New BSN Program Integrates Art Concepts, iPads, into Accelerated Nursing Program

CORPUS CHRISTI, Texas – This summer, a cohort of 33 postbaccalaureate students have begun classes in a new accelerated Bachelor of Science in Nursing program that – in a first for U.S. nursing schools – integrates the Arts disciplines across the curriculum.

The collaboration between the College of Nursing and Health Sciences (CONHS) and the Department of Art & Design in the College of Liberal Arts is funded by a $2.5 million Health Resources and Services Administration (HRSA) four-year grant. The new postbaccalaureate curriculum will focus on interprofessional community based primary care, with an emphasis on chronic disease prevention and management, including behavioral health. The award supports CONHS in recruiting, preparing, and graduating 84 post baccalaureate students and building primary care competencies in 120 practicing RNs over the four-year period.

“We’re all aware as consumers that health care delivery models are changing. Acute care – such as hospitalization, for example – is very expensive, so care is moving to the community with a strong focus on primary care, which includes health maintenance, health promotion, and disease prevention,” CONHS Dean Julie Hoff said. “We need to educate nurses to have primary care competencies so they can participate on teams practicing to the full scope of their nursing license.”

The BSN is a four-semester program that includes nine semester hours of graduate course work – dual credit to BSN students – and seeks to be paperless: students are provided an iPad to access texts and apps to complete course assignments.

“It’ll be nice to have something more compact that I can take notes on in class,” said Elizabeth Stulting, a member of the inaugural class. “I’m also very excited about my book costs being paid, since they will all be loaded onto the device.” 

To support the new BSN program, CONHS and Department of Art & Design faculty, along with the Art Museum of South Texas, have created the Islander Center for Nursing. Chair of the Department of Art and Design and Professor of Art Rich Gere, Co-Principal Investigator on the HRSA grant, said this approach to health care incorporates the arts in order to improve nursing skills through observation, communication, aesthetic knowing, teamwork, empathy, cultural competencies, active listening, sensory perception, ethics and process-based problem-solving.

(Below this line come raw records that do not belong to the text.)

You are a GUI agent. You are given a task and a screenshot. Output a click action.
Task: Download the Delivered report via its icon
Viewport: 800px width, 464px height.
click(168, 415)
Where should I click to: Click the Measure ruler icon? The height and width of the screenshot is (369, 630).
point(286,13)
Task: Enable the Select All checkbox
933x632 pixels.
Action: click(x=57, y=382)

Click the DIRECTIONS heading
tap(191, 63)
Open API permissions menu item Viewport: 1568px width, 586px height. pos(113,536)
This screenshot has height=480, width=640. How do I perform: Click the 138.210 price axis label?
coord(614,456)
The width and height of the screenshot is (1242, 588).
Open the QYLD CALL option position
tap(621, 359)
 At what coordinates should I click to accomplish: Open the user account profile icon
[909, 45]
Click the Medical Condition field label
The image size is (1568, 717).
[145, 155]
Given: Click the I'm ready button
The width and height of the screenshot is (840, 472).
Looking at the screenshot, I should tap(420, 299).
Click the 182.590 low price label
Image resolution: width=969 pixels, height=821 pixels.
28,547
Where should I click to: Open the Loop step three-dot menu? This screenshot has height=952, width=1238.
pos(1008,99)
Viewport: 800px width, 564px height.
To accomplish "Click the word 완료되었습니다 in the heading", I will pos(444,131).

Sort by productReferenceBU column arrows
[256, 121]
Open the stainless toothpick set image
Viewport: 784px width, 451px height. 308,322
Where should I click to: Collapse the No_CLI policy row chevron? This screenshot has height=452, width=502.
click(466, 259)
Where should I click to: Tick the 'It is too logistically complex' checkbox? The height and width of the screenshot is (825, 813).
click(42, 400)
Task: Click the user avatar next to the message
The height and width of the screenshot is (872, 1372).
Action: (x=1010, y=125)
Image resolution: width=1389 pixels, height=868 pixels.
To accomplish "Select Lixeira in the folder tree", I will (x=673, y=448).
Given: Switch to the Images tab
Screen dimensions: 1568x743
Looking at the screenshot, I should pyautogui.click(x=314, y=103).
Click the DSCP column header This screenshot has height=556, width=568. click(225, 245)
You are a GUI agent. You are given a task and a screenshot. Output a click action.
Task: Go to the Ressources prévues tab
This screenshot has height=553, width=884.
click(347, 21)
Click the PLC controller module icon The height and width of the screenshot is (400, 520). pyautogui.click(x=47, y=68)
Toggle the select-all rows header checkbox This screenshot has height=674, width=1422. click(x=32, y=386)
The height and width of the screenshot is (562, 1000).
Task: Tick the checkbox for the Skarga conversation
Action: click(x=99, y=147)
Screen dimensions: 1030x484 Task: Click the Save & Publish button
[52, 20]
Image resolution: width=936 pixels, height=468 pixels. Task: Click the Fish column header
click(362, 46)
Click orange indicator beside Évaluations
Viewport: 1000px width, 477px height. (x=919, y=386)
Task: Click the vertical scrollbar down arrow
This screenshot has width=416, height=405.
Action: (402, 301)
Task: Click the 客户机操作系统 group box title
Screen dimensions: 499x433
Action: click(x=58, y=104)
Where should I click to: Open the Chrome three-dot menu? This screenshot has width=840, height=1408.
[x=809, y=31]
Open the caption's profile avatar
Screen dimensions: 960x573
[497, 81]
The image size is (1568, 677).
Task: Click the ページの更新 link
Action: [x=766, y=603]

Like nursing, the creation and appreciation of art is an extremely detailed and subtle process. The project goal is to enhance connectivity between nurses and clients. By helping nursing students refine their observation of details, they will gain heightened insights into the individual needs of their patients, according to Gere.

“Students will take a drawing class, but we’re not teaching drawing, we’re teaching observation,” he said. “In visual assessment methods, we have empirical knowing, which is a factual and aligned knowing with quantitative explanations, and then we have ethical knowing, which draws on one’s moral values. Aesthetic knowing reflects the nurse’s perception of the patient’s needs. And so again we’re looking to enhance skills and sensitivity, empathy, and detailed observation through this art class.”

The admissions committee narrowed the list of 160 applicants to 33 for the inaugural class. To prepare for the students, nine interdisciplinary faculty collaboratively built the new 22-course curriculum during the first year of the grant. Drs. Katelijne Acker and Heather DeGrande, who applied for and were selected by Apple to participate in a weeklong training in Austin are now Apple Learning Academy Specialists, led the team in curricular design, creating new courses, and building iPad knowledge and skills. Additionally, all grant team members have completed their Apple Teacher training.

“Going paperless represents an opportunity for students to focus on the content and not necessarily writing notes in the classroom or fumbling through a textbook,” said Acker. “Together with the art component, this made for an innovative program.”

Cherish Clanagan, another member of the inaugural cohort, comes from a long line of nurses – including her great grandmother, grandmother, and mother.

“Nursing has always been in my blood,” said Clanagan. “When I initially applied, I didn’t know we would get an iPad. Now that I know, I’m incredibly excited about it because it’s one less thing to worry about. People in other nursing programs have to pay for these things on their own, so it’s definitely a weight that’s been lifted off my shoulders.”